To elucidate the association between the ACTA1 of the rs1044925 and Apo E4 distribution with AD by comparing AC + CC VS AA, we conducted a meta-analysis in which I2 of 0 was obtained, which reinforces the association identified in our study.

In the haplotype analysis, we identified a protection haplotype: CGCA and another risk: CGGA. The G allele of the rs3753526 site appears to be responsible for the risk modification between both. On the other hand, in the risks calculated for the alleles and genotypes, an associated risk of the G allele was identified, with a log-additive inheritance model with an OR = 1.98 (95% CI = 1.40–2.79), and the genotype homozygous GG only appeared in cases.

In a previous study [21], it was reported that rs2247071 and rs2862616 were as associated strongly with a D′ value of 0.95; in our study, we also found a strong association, with D′ = 1 in both cases.

The frequencies that we got for the APOE alleles are similar to those previously reported, APOE-ε3 allele being the most frequent [33, 34]. In our study, the subjects identified as APOE-ε4 allele carriers had a higher risk of developing dementia compared with non-carriers, which is also in accordance with what has already been published and for what has been established as the main genetic risk factor for dementia [16,17,18,19].

The calculated risk for ACAT1 genotypes remains unchanged between carriers and non-carriers of the APOE-ε4 allele, although independently, the allele does represent a risk for dementia.

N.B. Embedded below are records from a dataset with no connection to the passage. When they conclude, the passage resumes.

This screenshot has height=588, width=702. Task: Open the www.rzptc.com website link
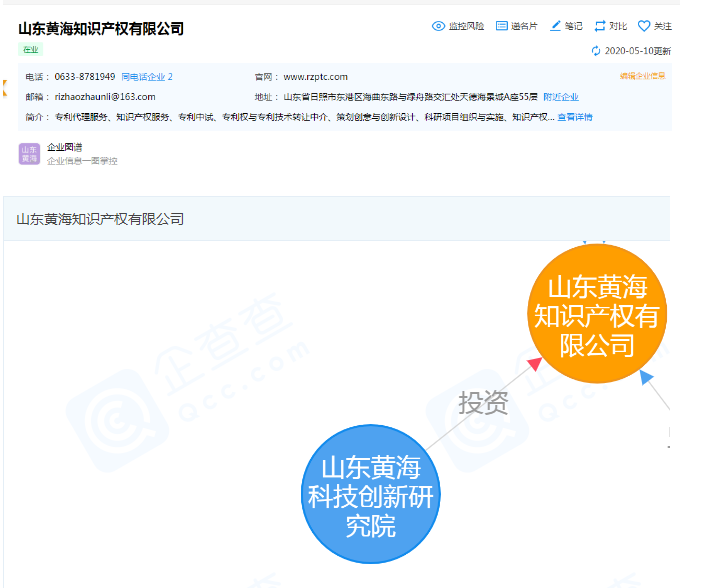[x=315, y=77]
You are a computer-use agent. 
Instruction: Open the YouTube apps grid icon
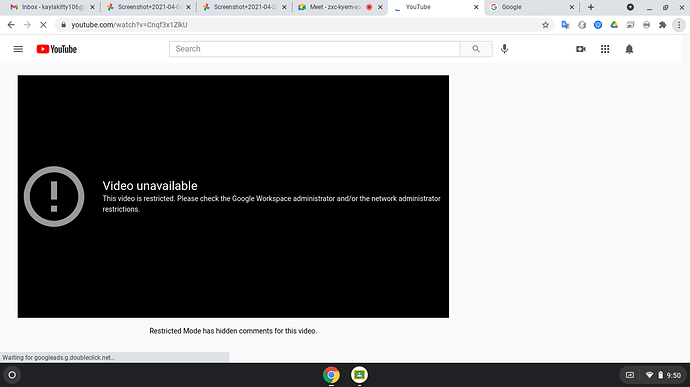click(x=605, y=49)
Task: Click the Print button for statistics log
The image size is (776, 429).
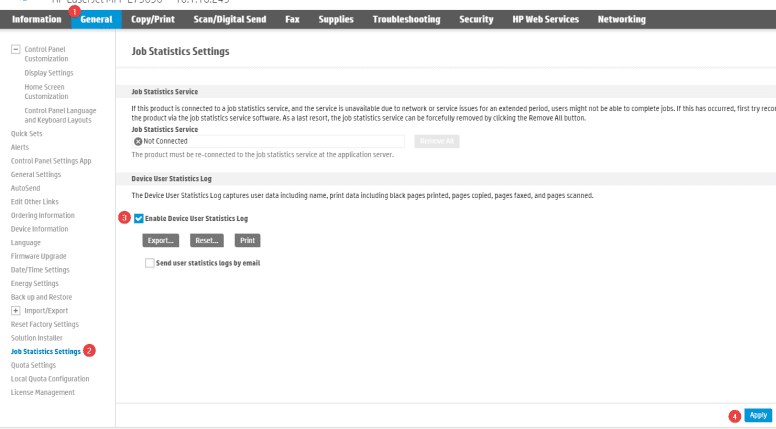Action: [x=247, y=240]
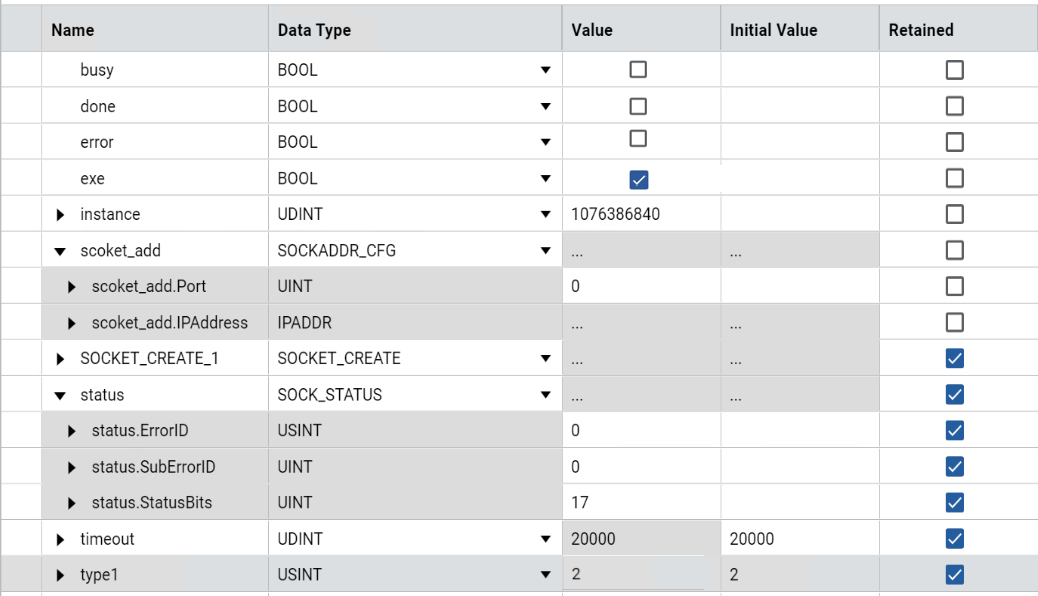The image size is (1038, 596).
Task: Open data type dropdown for type1
Action: [x=545, y=575]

This is in concordance with what has been reported, where the calculated risk for ACAT1 polymorphism was independent of APOE-ε4 status [20,21,22,23].

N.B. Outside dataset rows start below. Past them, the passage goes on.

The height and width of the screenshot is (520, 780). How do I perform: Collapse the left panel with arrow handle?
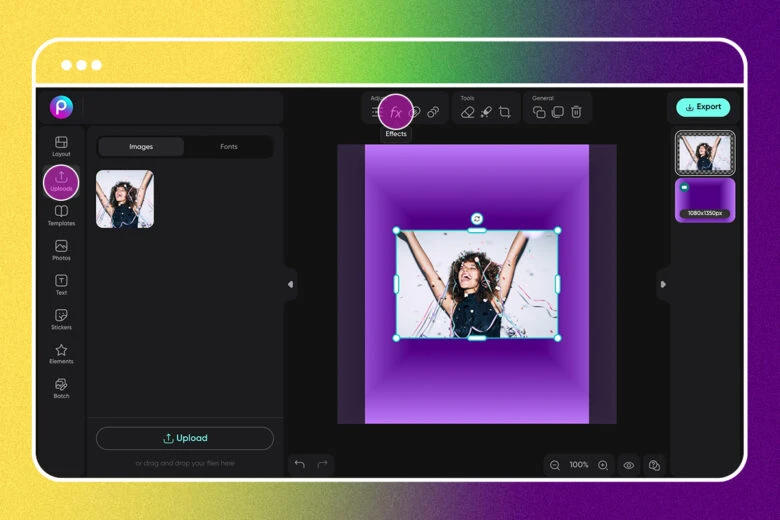click(x=290, y=284)
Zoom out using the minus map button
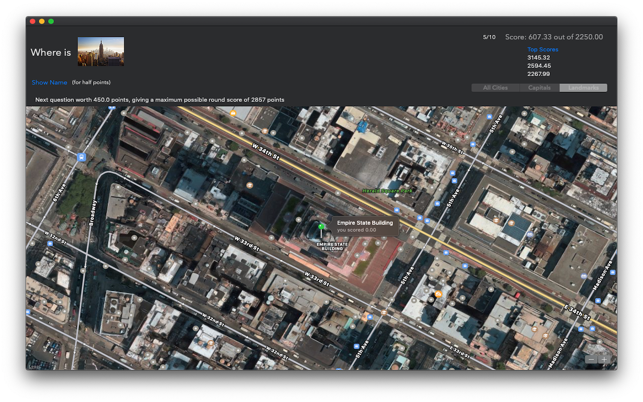Viewport: 643px width, 402px height. pyautogui.click(x=591, y=359)
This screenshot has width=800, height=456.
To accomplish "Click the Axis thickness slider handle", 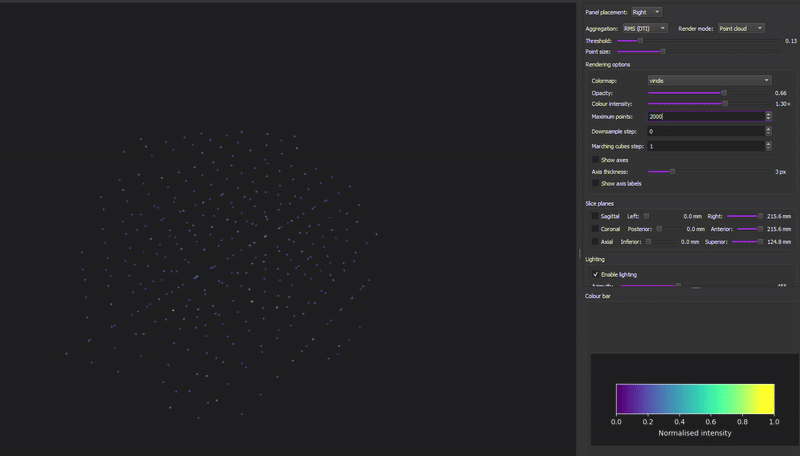I will point(672,172).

Finally, although our results showed a higher percentage of body fat, visceral fat area and BMI between the control compared with dementia group. Controversies persist about the associations of BMI with risk of dementia, although apparently, the risk is different depending on the age of the patients [33]. Overall weight changes are common in people with dementia; particularly, weight loss is common among dementia patients and this increases the risk of cognitive impairment and poorer disease outcomes [34, 35]. This observed decrease in BMI, body fat percentage, and visceral fat area in patients with dementia may be due to various factors as a decline in food intake, digestive problems, or swallowing difficulties and even the medication they receive to treat the concomitant diseases that accompany the dementia [35,36,37].

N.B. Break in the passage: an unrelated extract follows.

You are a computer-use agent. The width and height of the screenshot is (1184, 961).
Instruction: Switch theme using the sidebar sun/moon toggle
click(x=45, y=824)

The results of this study allowed identifying risk variants, which represents the first step to establishing genetic markers; the clinically observed genetic associations can identify risk genes and candidate variants, but the causal relationships frequently remain unknown. Clarifying the molecular details is a fundamental step in optimizing clinical utility.

It is important to consider that in addition to the genetic factor, the environment and other factors have a fundamental role in the appearance of these diseases, and therefore, in those individuals with genetic susceptibility, lifestyle is decisive for the appearance of clinical manifestations; so, these factors must be analyzed together.

Conclusions

This is the first association study linking the ACAT1 gene and the APOE gene in the Mexican population. The G allele of the rs3753526 polymorphism and the C allele of rs1044925 were identified as risk variants for dementia and this remains unchanged between carriers of the APOE-ε4 allele and ε4 non-carriers. We also identified one risk haplotype and one protector haplotype for dementia.

The results indicate that ACAT1 and APOE polymorphisms modify the risk of presenting dementia; this supports the hypothesis that altered cholesterol metabolism is involved in the development of pathology and may play an important role in the susceptibility of dementia for Mexican population. This information could expand the current knowledge of the genetic mechanisms involved in the development of dementia.